Sean's Blog

How AI and mRNA vaccine helped a dog with cancer

March 17, 2026
Edit on GitHub

A Sydney tech entrepreneur, Paul Conyngham, had a rescue dog, Rosie, with advanced mast cell cancer and months to live after standard treatment.

He paid for Rosie's tumor sequencing through the University of New South Wales (UNSW) and then used ChatGPT and AlphaFold to help analyze mutations and think through possible targets and treatment options.

Conyngham is an experienced machine-learning practitioner, not a complete novice to technical fields, and he collaborated with scientists, including Prof. Pall Thordarson (X Profile) at UNSW’s RNA Institute.

Prof.

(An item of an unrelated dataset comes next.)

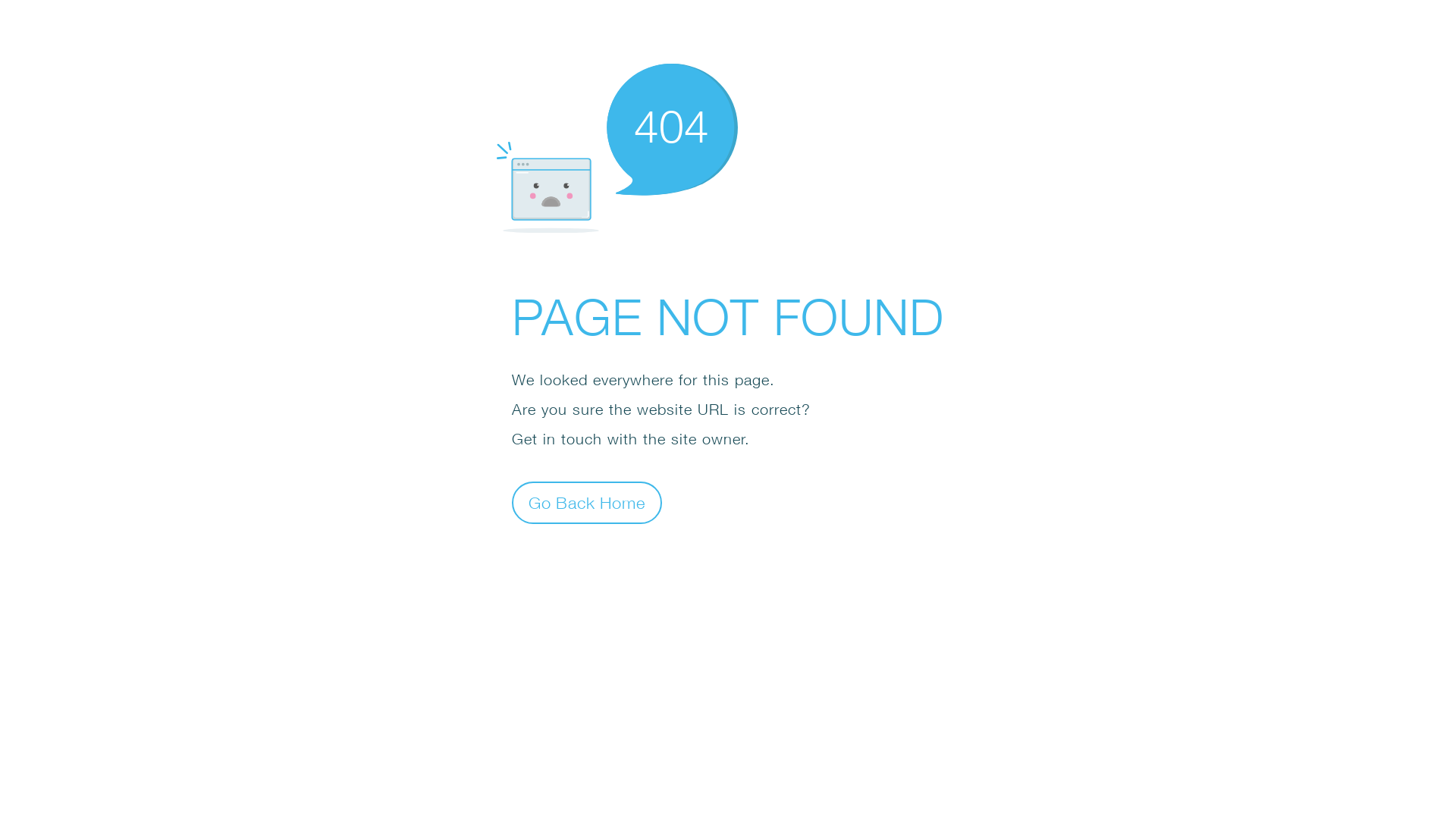
Go Back Home Element type: text (586, 502)
Given the description of an element on the screen output the (x, y) to click on. 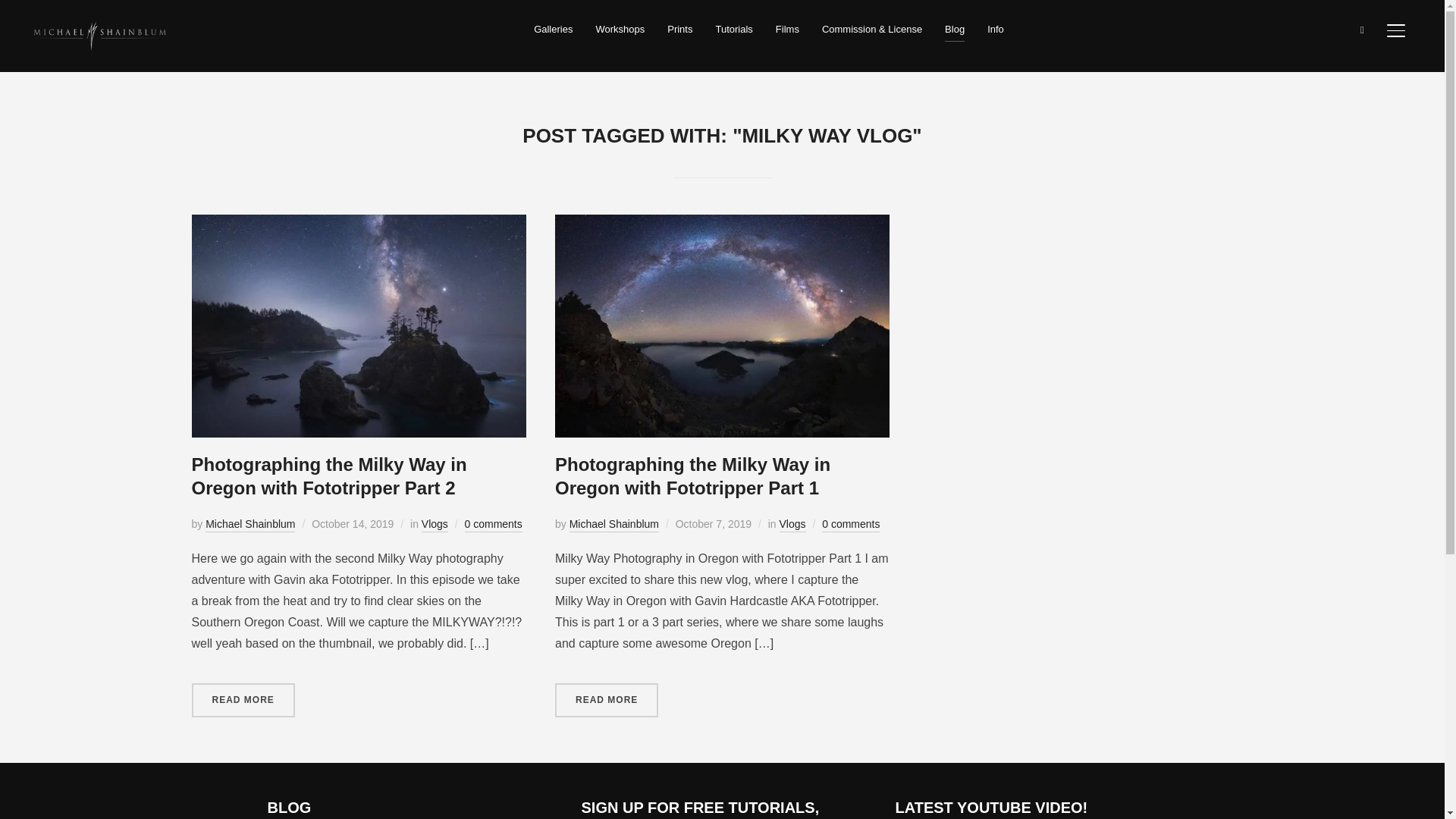
Posts by Michael Shainblum (250, 524)
Posts by Michael Shainblum (614, 524)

Thordarson and his team used the data to design a personalized mRNA cancer vaccine for Rosie in under two months, describing it as the first time such a bespoke vaccine had been designed for a dog at their institute.

Rosie received injections starting in December 2025; within weeks the main tumor shrank dramatically (around 75% in one report), her energy and coat improved, and she is reported as alive and more active, though not definitively “cured.” Prof. Thorardson and others are still actively involved in curing Rosie.

It took about three months and extensive paperwork to obtain ethics approval for a veterinary trial for Rosie.